France-Allemagne : figures de l'intellectuel, entre révolution et réaction : 1780-1848

De la mort de Voltaire à la révolution de 1848, les
savants, philosophes et écrivains redéfinissent leur rôle
politique, dans le sillage d'une Révolution française
perçue comme étant l'oeuvre des philosophes. Les
intellectuels s'interrogent sur les effets politiques de leurs
textes, les conditions d'une participation aux charges
administratives et éducatives, de leur fonctionnarisation
ou d'une prise de parole qui touche un public plus large
que le cercle savant.
À rebours d'une histoire qui les présente en héros sous
la forme de l'opposant ou du grand écrivain, les études
réunies ici mettent en lumière les rapports de force
inhérents aux réseaux d'intellectuels et les conceptions
parfois divergentes qu'ils développent, notamment sur la
pureté du savoir théorique.

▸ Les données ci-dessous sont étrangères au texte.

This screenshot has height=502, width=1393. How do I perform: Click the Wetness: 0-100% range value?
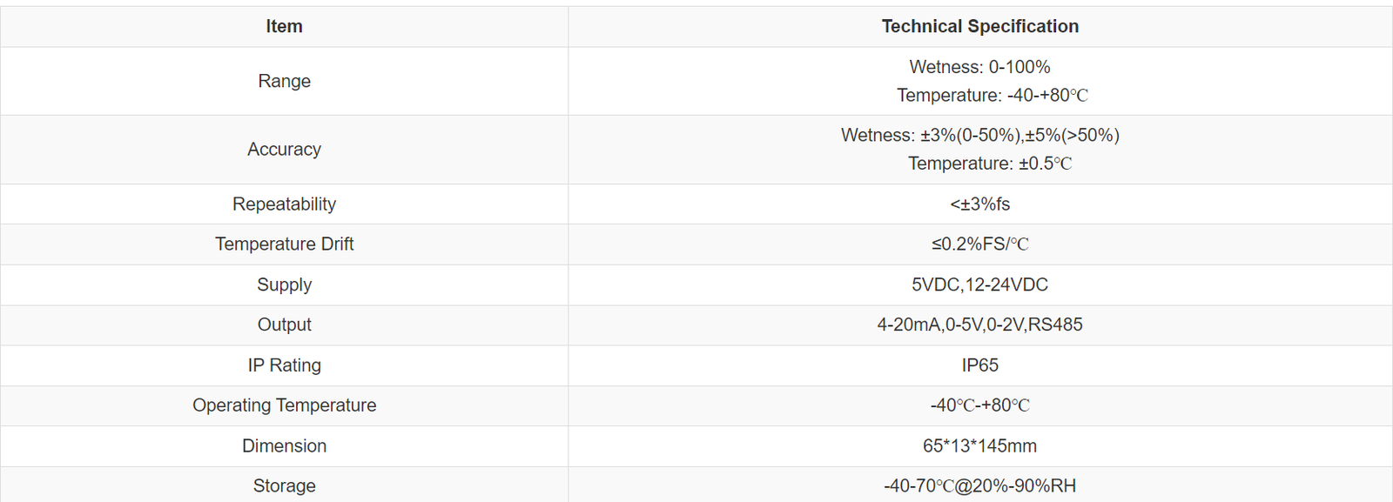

À travers l'étude de certaines
figures marquantes telles que Johann Gottlieb Fichte ou
Germaine de Staël, de réseaux comme celui des membres
de l'Institut ou d'événements comme l'affaire des «sept
de Göttingen», cet ouvrage éclaire aussi bien la dimension
sociale que réflexive de ces prises de position politiques.
L'approche se veut ici pluridisciplinaire, associant
analyses historiques, littéraires et philosophiques ; elle
met en évidence les effets de miroirs entre intellectuels
français et allemands, et revient sur la revendication de
généalogies occasionnellement transfrontalières.